Tuesday, March 07, 2006
The Un-Education of the Black Community
What the HECK is going on? Our parents and grandparents and great-grandparents endured years of oppression and degradation in the last century. This country's courts seemingly realized the error of it's ways by throwing the Plessy vs. Ferguson (1896) decision into the trash heap of jurisprudence with the Brown vs. The Board of Education of Topeka, Kansas (1954). In the span of those 50 years - 2 generations - the Black community (by and large) has essentially thrown the Brown decision into another trash heap altogether. All the strides that were made to ensure that all Black children would have the specter of a quality education have been squandered away in the name of being "Black."
The Brown decision didn't just give our Black children the right to sit beside a White child in school. The Brown decision was supposed to give our Black children the right to a quality education. But 50 years later, we are hard pressed to see any tangible benefits from Brown. We see affluent Black communities (near the nation's capital) where students have flashy cars, nice clothes, and all of the trappings of successful parents, yet they participate in some of the worst state-run school systems.
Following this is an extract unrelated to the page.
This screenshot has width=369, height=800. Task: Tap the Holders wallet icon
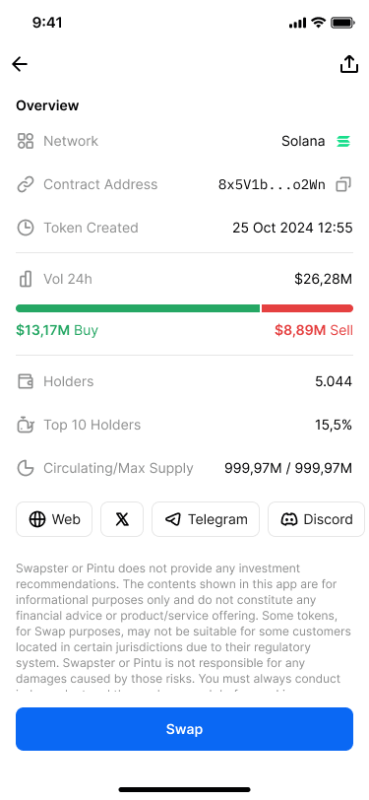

A recent Washington Post article gave the Prince George's County Public Schools "An F for Effort." Seemingly awash in successful Black entrepreneurs and government workers, these students are slowly wasting away their educational opportunities.
I live in metropolitan Atlanta where there is a CLEAR division between the predominantly White communities and Black communities. Our predominantly Black communities consistently have the lowest state test scores. I live in a predominantly Black community in a county that has a clear division in the SAT test scores; in our schools, the SAT scores are below the national and state (which are probably the lowest in the nation) averages. If you look at the 2005 DeKalb County SAT Scores, ALL of the scores below the state average are in Black communities and ALL of the scores that are above the state average are in predominantly White communities in the county.
Some would say that this is the miseducation of our youth, I say this is the uneducation of our community. We've moved so far away from where we came from as a people. We used to treasure high moral codes of behavior and discipline. Imagine going to church every Sunday and praying to a God who you knew wasn't going to answer your prayers. Imagine getting smacked in the mouth by your next door neighbor because she heard you uttering a curse word, now our kids are cursing at their teachers and parents with equal vigor. And Lord knows the beatdown I would've gotten for coming out of the house with a do-rag on my head, now a do-rag is a fashion statement.
Yeah, some of us are doing alright: I was blessed with getting a very good college education and being able to make a pretty good living at something that I love to do. But we are leaving a mass of folk behind. There is no way for us to grow and prosper as a community when we have so much graft dragging down. We have a tendency to glorify the worst and the most morally base things in our community. The way we talk (nigga this, nigga that), the way we dress (our little girls dressed like those video vixens who are dressed like imitation hookers and our boys in sagging pants like they wear in the penitentiary), the way we relate to each other (the lack of respect for our elders) ... we've lost our way and are quickly solidifying ourselves a second-class citizenship that Brown vs. Board of Education was supposed to eradicate.
I cannot even think about sending my daughter to the public schools where I live. She is only four years old, but she is a two year veteran of the Montessori method of education. They cannot make the tuition high enough to keep me from keeping her enrolled there. And when that runs out, there are a number of options available for good private schools. I wouldn't be able to look myself in the face if I submitted to only one day of the unruly, unfocused, and uninspired atmosphere of the DeKalb County Schools in my neck of the woods! When more successful Black people decide to reclaim our right to a quality public education, I may be inclined to change my mind... something tells me that things will only get worse. I cannot be optimistic about a change in the un-education of the Black community.